:: SOURCE EXCERPT

You can’t predict, but you can prepare
Welcome to the Smart Money Dumb Money Show.
We’ve got a little bit of a treat for you over this week and next week.
I’m going to do a bit of a two-part video where we talk about the current markets and the correction which I had been predicting on my blogs, for those who read my blog regularly, I have been talking about the market being overbought and likely to pull back and I’m going to talk about a couple of the factors that led me to that conclusion and how far I think the market will go down. We’ll talk about that today and then next week we’re going to be talking about what happens if the market goes lower than my predicted levels and what if this market turns into a genuine bear.
I’m going to present a few slides that I showed to the Canadian Society of Technical analyst at a conference that Brook Zachary and myself were involved with on Thursday the 12th, last week. I’m going to cover some of the charts that I covered at that conference as well as a few extras.
What I want to start off with is a chart that I actually used on my blog the other day and I told the story on the blog of when I was a relatively younger Investment Advisor, at that time I was not a Portfolio Manager. I started in the business in 1990, and even around the late 1990s, the markets were really rewarding technology shares, and in fact, the NASDAQ, which is the poster boy for technology shares, was on a bit of a tear.
Now, what happened is that it started to arc off of its trend line that had started since the previous bear market of the 1970s. So the bull market that led us into the 2000 top, 2001 top, was led out- of after a consolidation period during the seventies and eighties. And it was really almost a 20-year bull. It was about a 17-year bull.

::::
:: PROVIDED MATERIAL

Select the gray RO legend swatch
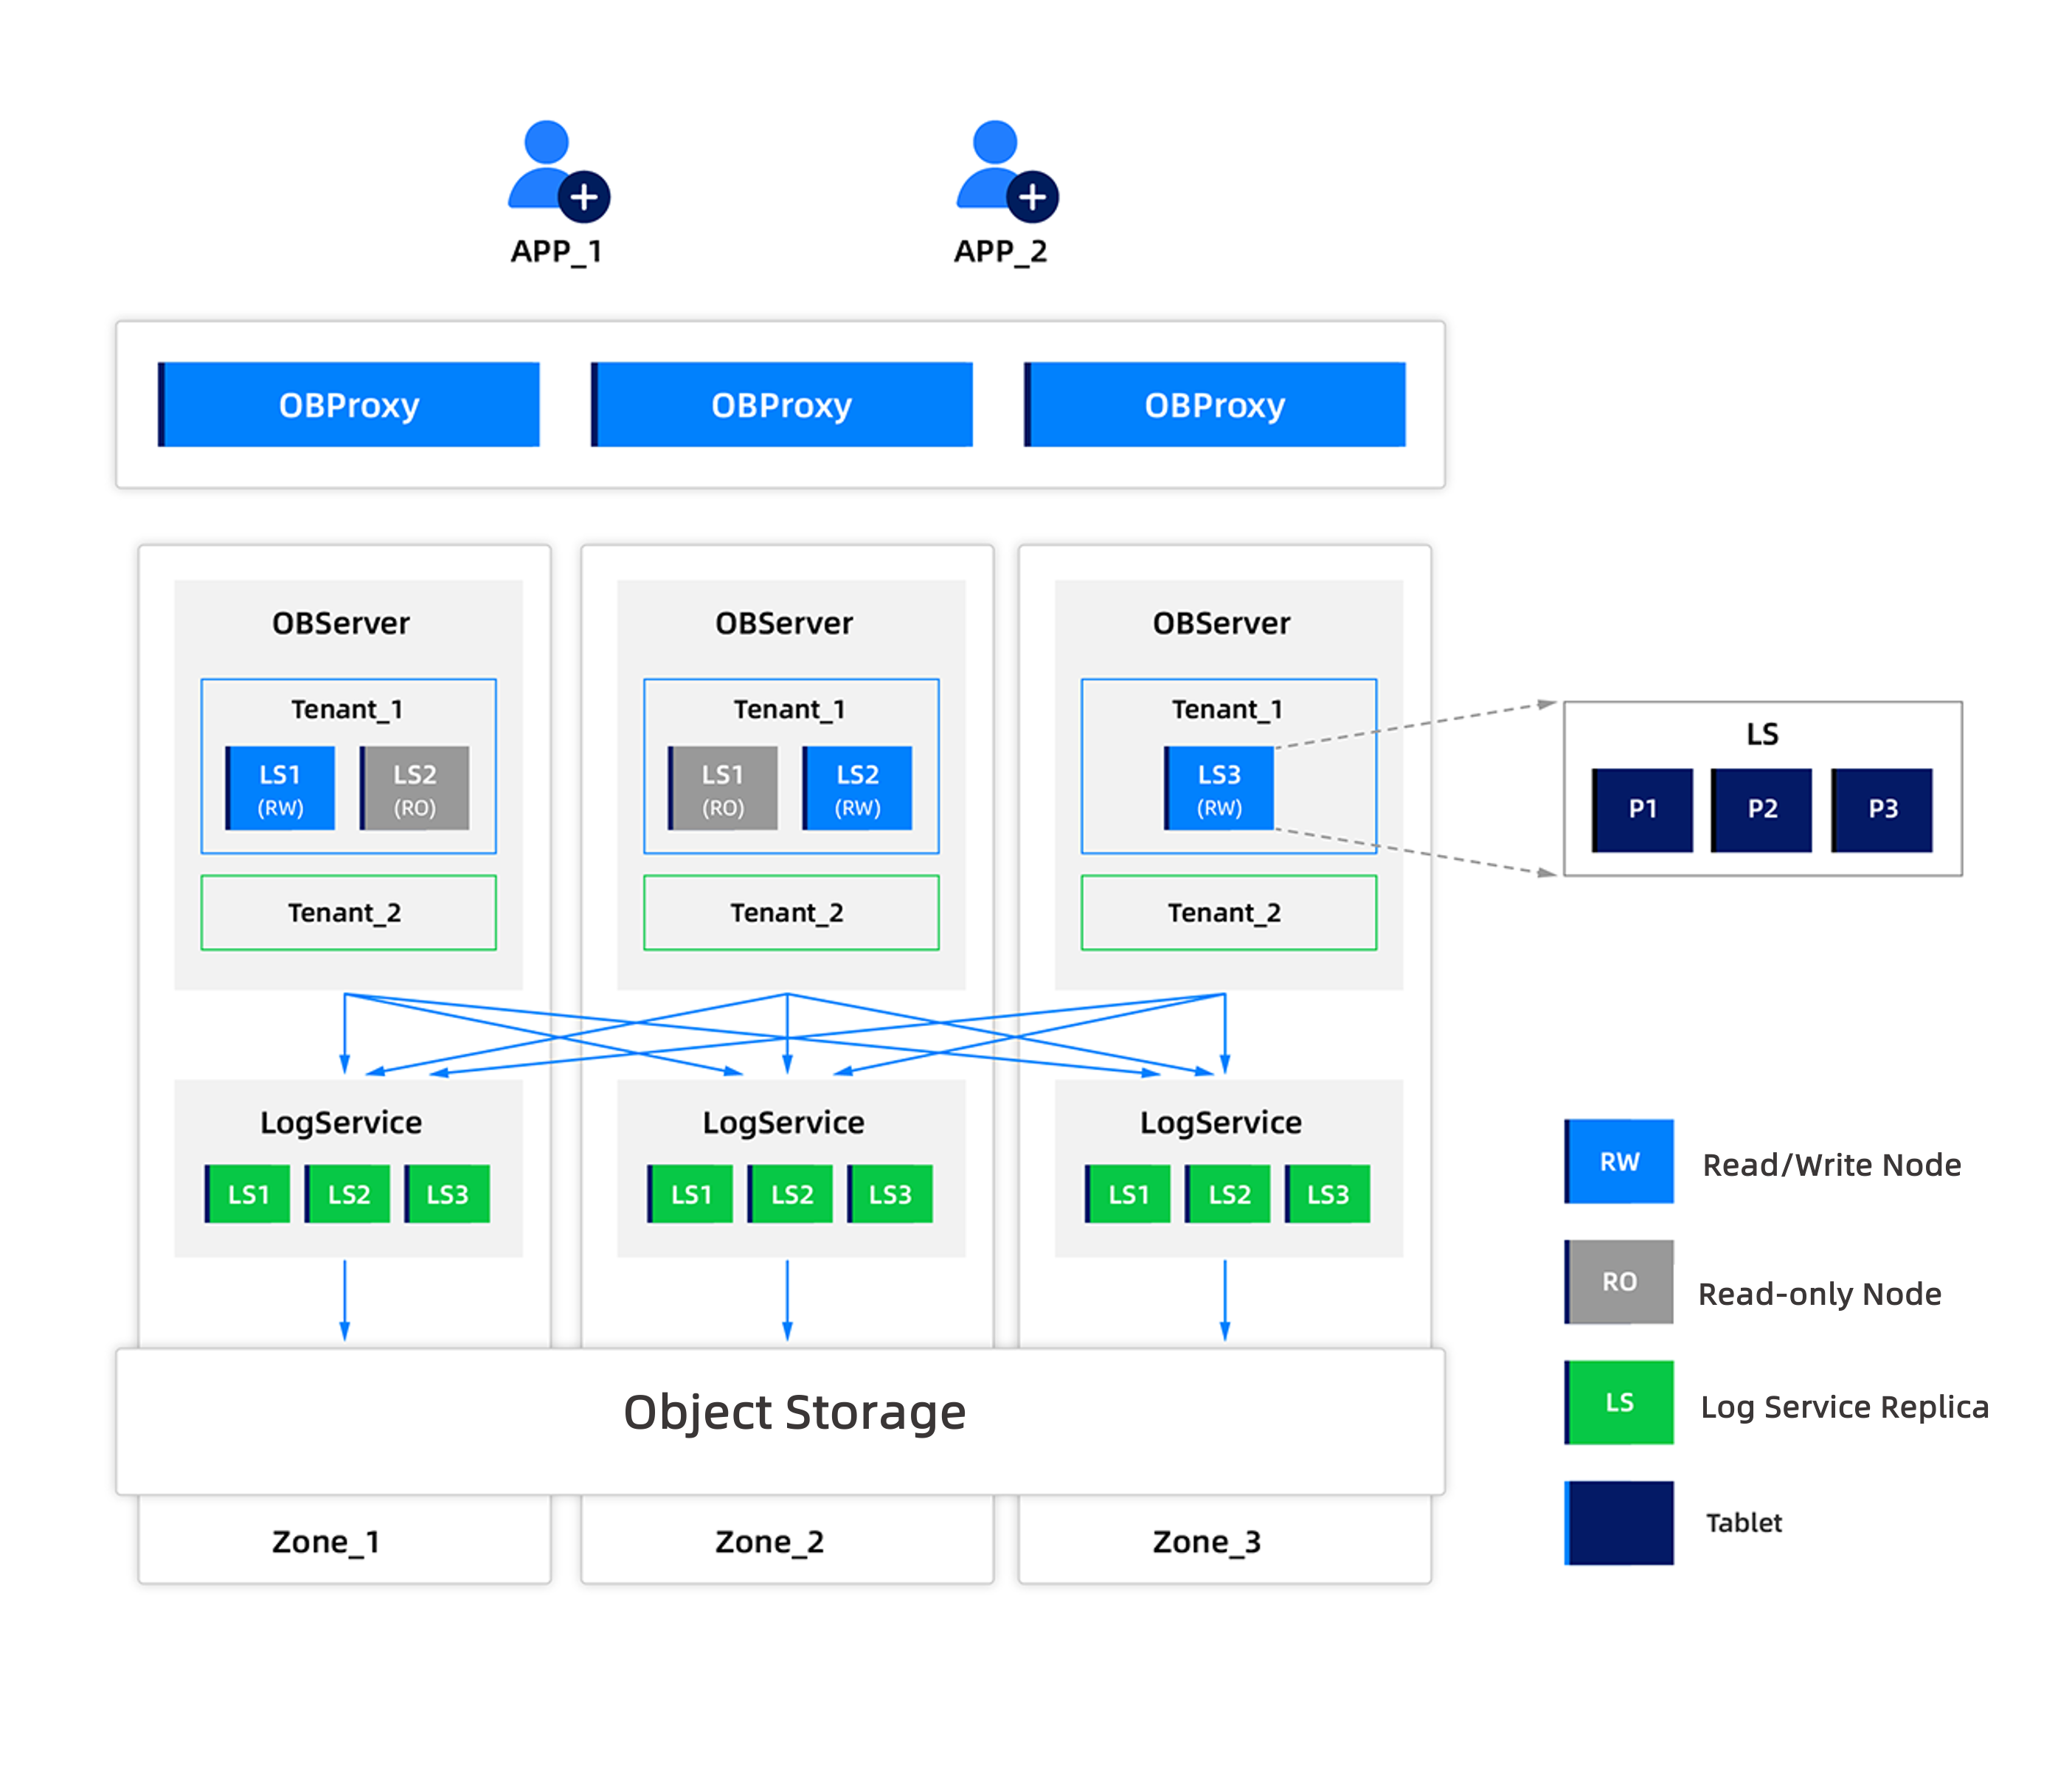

::::

• _SET TASKS_
1. Based on the Smart Money Dumb Money transcript, do the following statements agree with it? (a) The speaker started in the business in 1990. (b) The speaker presented the slides at the conference on a Friday. (c) The speaker was a Portfolio Manager in the late 1990s. Answer yes or no for each and quote the words that decide it.
2. Recast the paragraph of the Smart Money Dumb Money transcript that begins "I'm going to do a bit of a two-part video" as a short bulleted list that keeps its main facts.
3. Carry the Smart Money Dumb Money transcript on from its final sentence, in the same spoken style.

• _SOLVED TASKS_
1.
(a) Yes: "I started in the business in 1990"
(b) No: "on Thursday the 12th, last week"
(c) No: "at that time I was not a Portfolio Manager"

2.
- The video is in two parts.
- Today's part covers the current markets and the correction the speaker had predicted on the blog, where the market was described as overbought and likely to pull back.
- It also covers the factors behind that conclusion and how far the speaker thinks the market will go down.
- Next week's part covers what happens if the market goes lower than the predicted levels and what happens if it turns into a genuine bear market.

3.
So this green line on the chart shows you that it was a nice 45-degree angle on the chart. Now, what happened was, this is a NASDAQ chart, it is not the S&P 500, what happened there was a couple of research analysts who I befriended and was following. One man’s name was Gurney Watson. He was writing a number of reports and he was talking about how the market had a geometric problem and not an arithmetic problem. What he meant by that was he was talking about the extent of the rise on the NASDAQ and he was really the first person who introduced me to the concept of looking for angles of the ascent of chart trendlines to determine if a market is, in fact, healthy or parabolic.
Now, another fellow at the time who was with Merrill Lynch and Gurney was with Merrill Lynch Canada, and another analyst out of the American side of Merrill Lynch. His name was Don Kapetanakis, and Don also was writing reports and Don noted in and around 1999 when the NASDAQ was about 3000, that it was very overbought and it was likely due to a correction. Now, he wrote a second research report a little bit later, and when the NASDAQ hit 4000, and he was even more clear about his prognosis of an overbought market.
Well, what happened is, is that from his original report somewhere around 3000, which I note in the chart here, the market ended up going to around 5000, which when you think about it, is about a 60% gain off of the original parabolic point that he was identifying. So, he was calling the market out here, and it went on to here, which was 60% higher.
So it was Don wrong and was Gurney wrong about being late in the party for the NASDAQ?
Well, they did appear to be wrong at first, but we know history now, and we know what happened to the NASDAQ. And the NASDAQ after peaking at around 5000, fell like a brick and eventually fell right back down to about 1300, which was well below the old trend line. So, I guess you could say that Don and Gurney were wrong for a bit and then very right in the end of the day, but it’s hard to get out of the market and then watch it go up another 50 or 60%. Even if at the end of the day, selling out of 3000 ended up saving you almost two-thirds of your money.
So I decided at that point that using factors like Gurney and Don, we’re using such as chart angles and momentum indicators and Gurney was actually the very first person I had ever heard of using sentiment indicators and he was a big influence in my life because he was talking about the smart money dumb money indicator, but he was more of an hourly guy when it came to the smart money dumb money that aside.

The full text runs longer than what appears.